I have been waiting for that shoe to drop. As I watched the NCAA commercials during the Tourney I wondered about those 98% of athletes who "are not going professional" that they were touting. Do they get money and how do you decide on how much?


Every single day, at a massive scale, businesses across the United States navigate these exact issues to hire employees. Some of them offer $10 per hour. Others offer $500,000 annually. It depends on the job, the person, and the value created. I have trouble understanding why people hold this up as some insurmountable challenge. If NCAA athletes are found to be employees, they'll end up participating in the labor market like employees do. The university will determine what they can afford to pay, and the potential employee will decide if that's enough for them. If it isn't, they'll go elsewhere.



longtiimelurker wrote:

Is their name, image and likeness going to be worth less?


Yes. Why would the free market care at all about ensuring Jalen Suggs and Mason McMurray earn the same amount of money?

longtiimelurker wrote:

Are photographers at events going to go by the wayside?
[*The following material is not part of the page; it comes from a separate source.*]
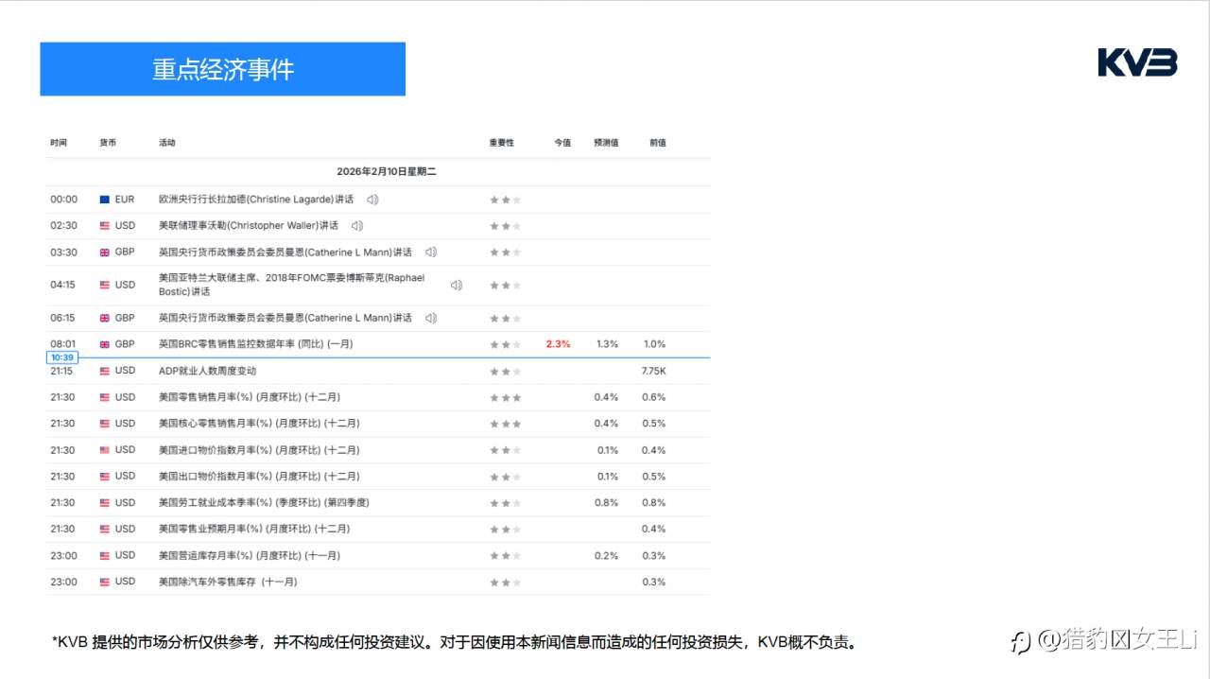Click the 活动 column header
This screenshot has height=679, width=1210.
click(x=166, y=142)
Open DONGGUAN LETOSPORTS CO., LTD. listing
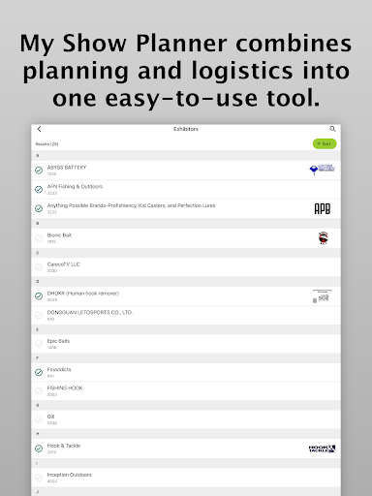Screen dimensions: 372x496 tap(186, 315)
Do photos and video of athletes morph into NFTs that are owned by individuals and use without the consent of an athlete is going to provide Lawyers with job security till the year 3000 arguing about who owns the NIL of each digital property?



I don't understand the question. There are photographers at NBA games, right?

Literally all the name/likeness thing does is ensure that when a player's name/likeness is used for commercial purposes, said player is compensated. It doesn't give ownership of every photo taken of a player to a player. I mean, if an AP photographer takes a picture of LeBron James, does LeBron James own the photo or does AP? But the moment the AP tries to sell it to Pepsi, you need LeBron James' permission.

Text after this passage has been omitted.